(Exercise directions):
Reproduce the material below word for word, leaving the pictures out of your copy.

(Data supplied):
******

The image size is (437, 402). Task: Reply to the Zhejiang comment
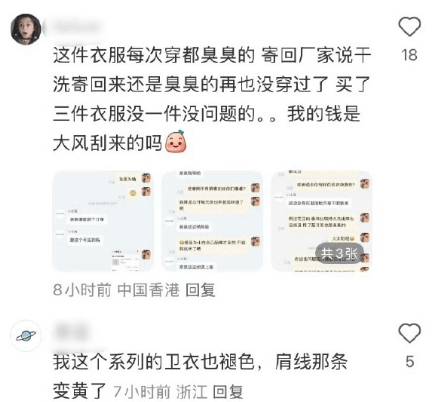click(228, 391)
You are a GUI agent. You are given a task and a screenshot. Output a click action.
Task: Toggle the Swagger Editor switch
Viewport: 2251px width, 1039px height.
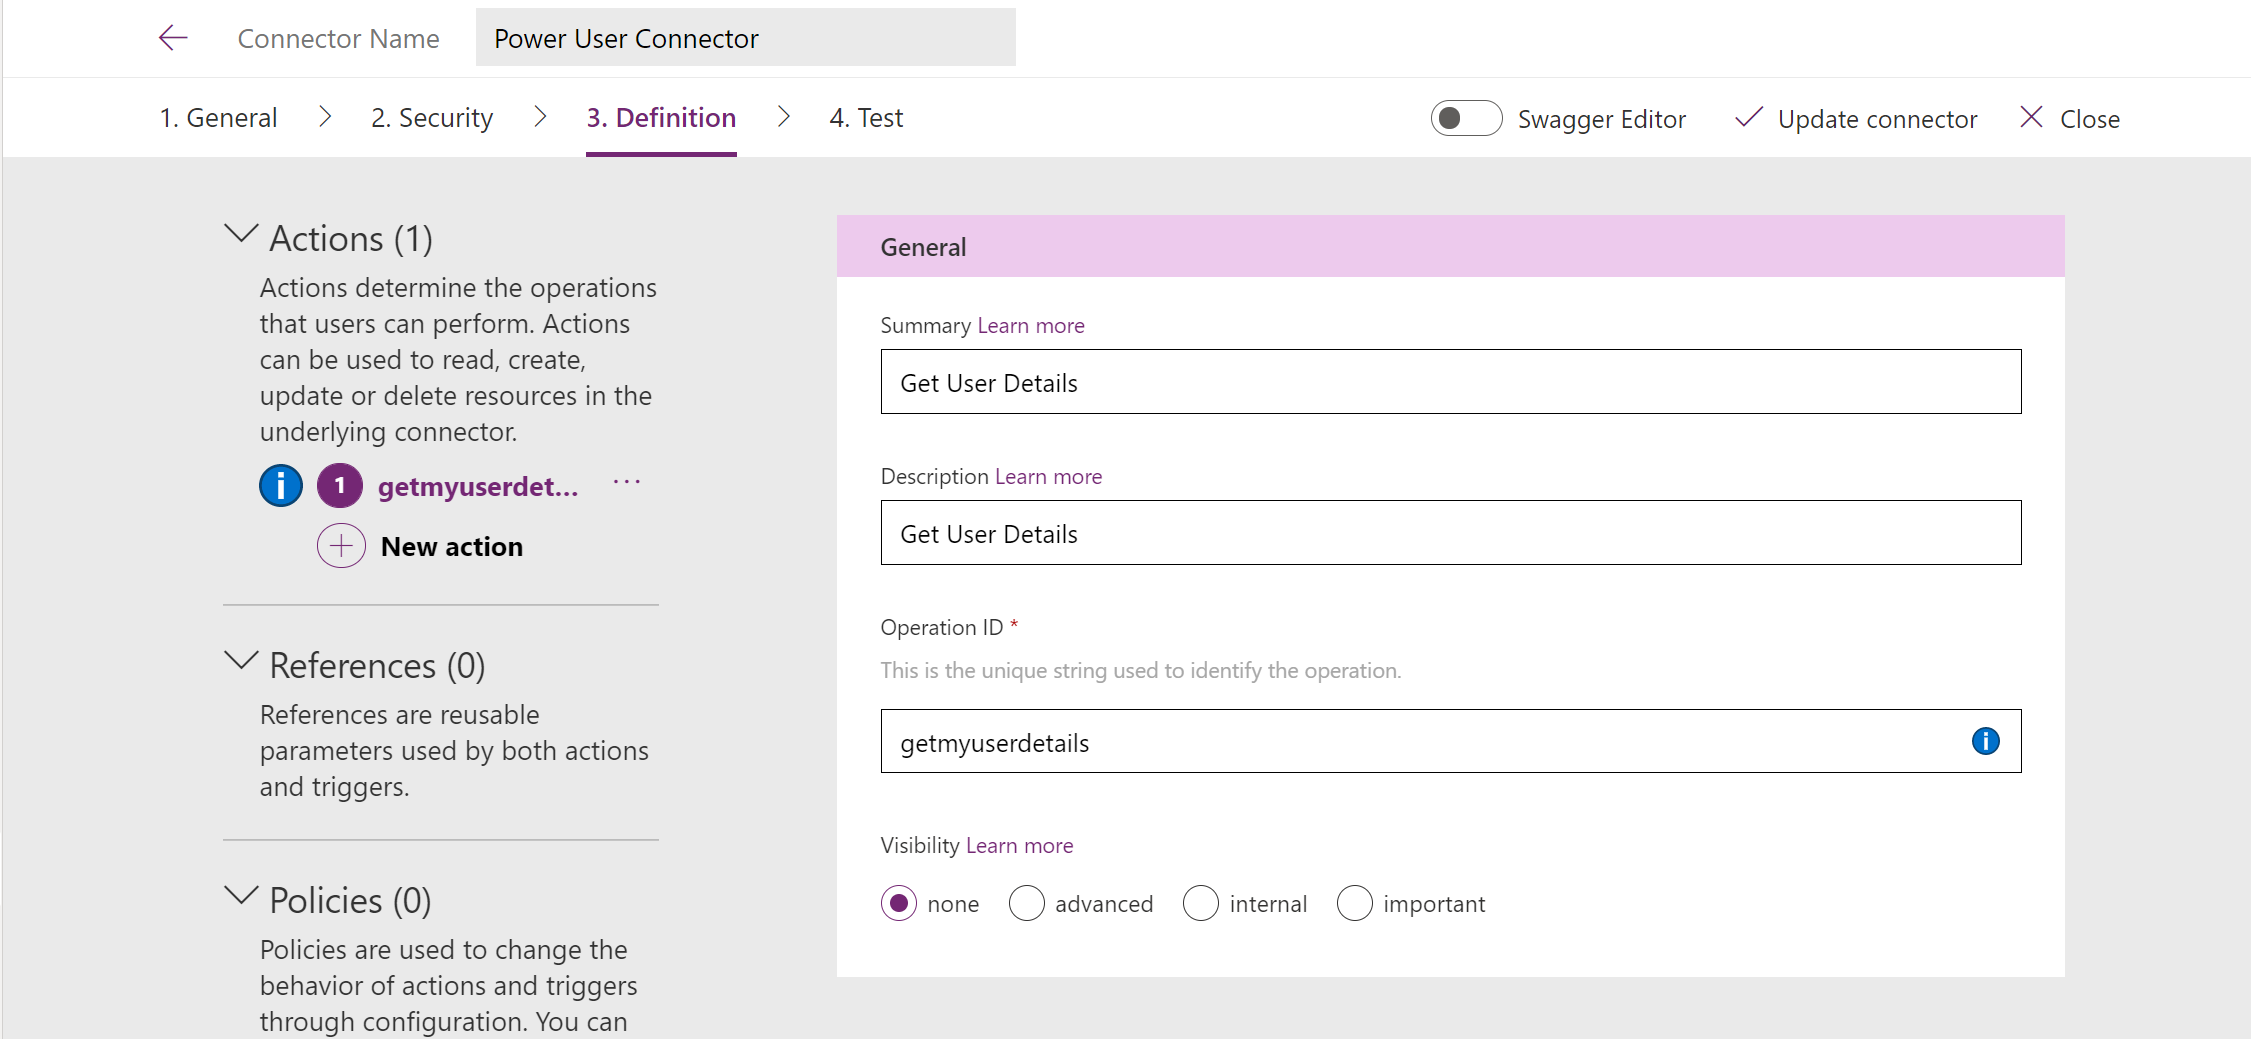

******

(Correct output):
The image size is (437, 402). Task: Reply to the Zhejiang comment
click(228, 391)
You are a GUI agent. You are given a task and a screenshot. Output a click action.
Task: Toggle the Swagger Editor switch
Viewport: 2251px width, 1039px height.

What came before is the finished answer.